Afghanistan is al bijna vijftien jaar je belangrijkste onderzoeksonderwerp. Wat maakt dit land zo fascinerend?
“Ik denk dat er, cultureel gezien, maar weinig plekken bestaan die zo afwijken van wat we in West-Europa gewend zijn. De politiek is uitermate ingewikkeld en bij de besluitvorming gelden andere regels. Om naar niet te spreken over de turbulente geschiedenis en de vele etnische groeperingen. Dit maakt het tot een complex land. Telkens weer denken we Afghanistan te begrijpen, en vervolgens realiseren we ons dat we eigenlijk geen idee hebben. Hoe meer ik Afghanistan bezoek en hoe meer ik het land bestudeer, hoe meer ik besef: Ik weet helemaal niets. Dat is een beetje deprimerend, maar het moedigt ook aan om nog meer onderzoek te doen.”Was je verrast door de recente ontwikkelingen in Afghanistan?

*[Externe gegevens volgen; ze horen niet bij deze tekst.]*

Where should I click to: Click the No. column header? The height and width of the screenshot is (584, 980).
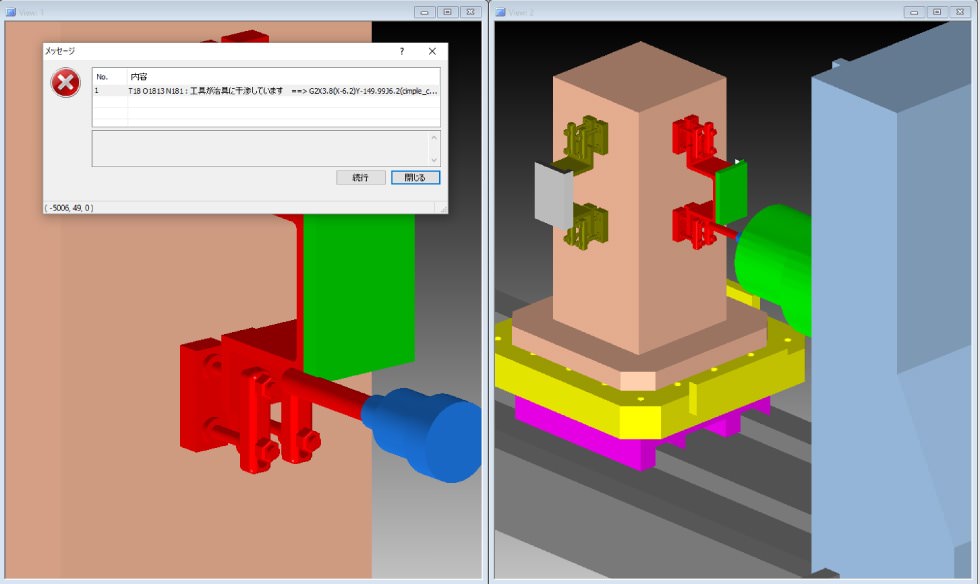(x=102, y=76)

“Het resultaat had ik zien aankomen, maar niet dat het zo snel zou gaan. Na de vredesakkoorden in Doha in februari 2020 zeiden veel mensen, waaronder ikzelf, al: Als de VS zich snel terugtrekt zonder de positie van de overheid te versterken, wordt het een ramp.De snelheid waarmee de Taliban het platteland veroverde was voorspelbaar omdat de overheid daar vrijwel onzichtbaar is. Maar ik was verrast door de snelheid waarmee ze de grote steden veroverden. Ik ging ervan uit dat het Afghaanse nationale leger en de Afghaanse veiligheidstroepen in ieder geval in staat zouden zijn om de controle te behouden over de vijf belangrijkste steden. Maar de Taliban hadden een uitgekiende strategie, zowel militair als politiek. En het moreel van het nationale leger was zeer laag omdat ze zich in de steek gelaten voelden door de VS. Ze hadden nauwelijks vertrouwen in het bewind van Ashraf Ghani. Bijna niemand was bereid om zijn leven te geven voor het regime.”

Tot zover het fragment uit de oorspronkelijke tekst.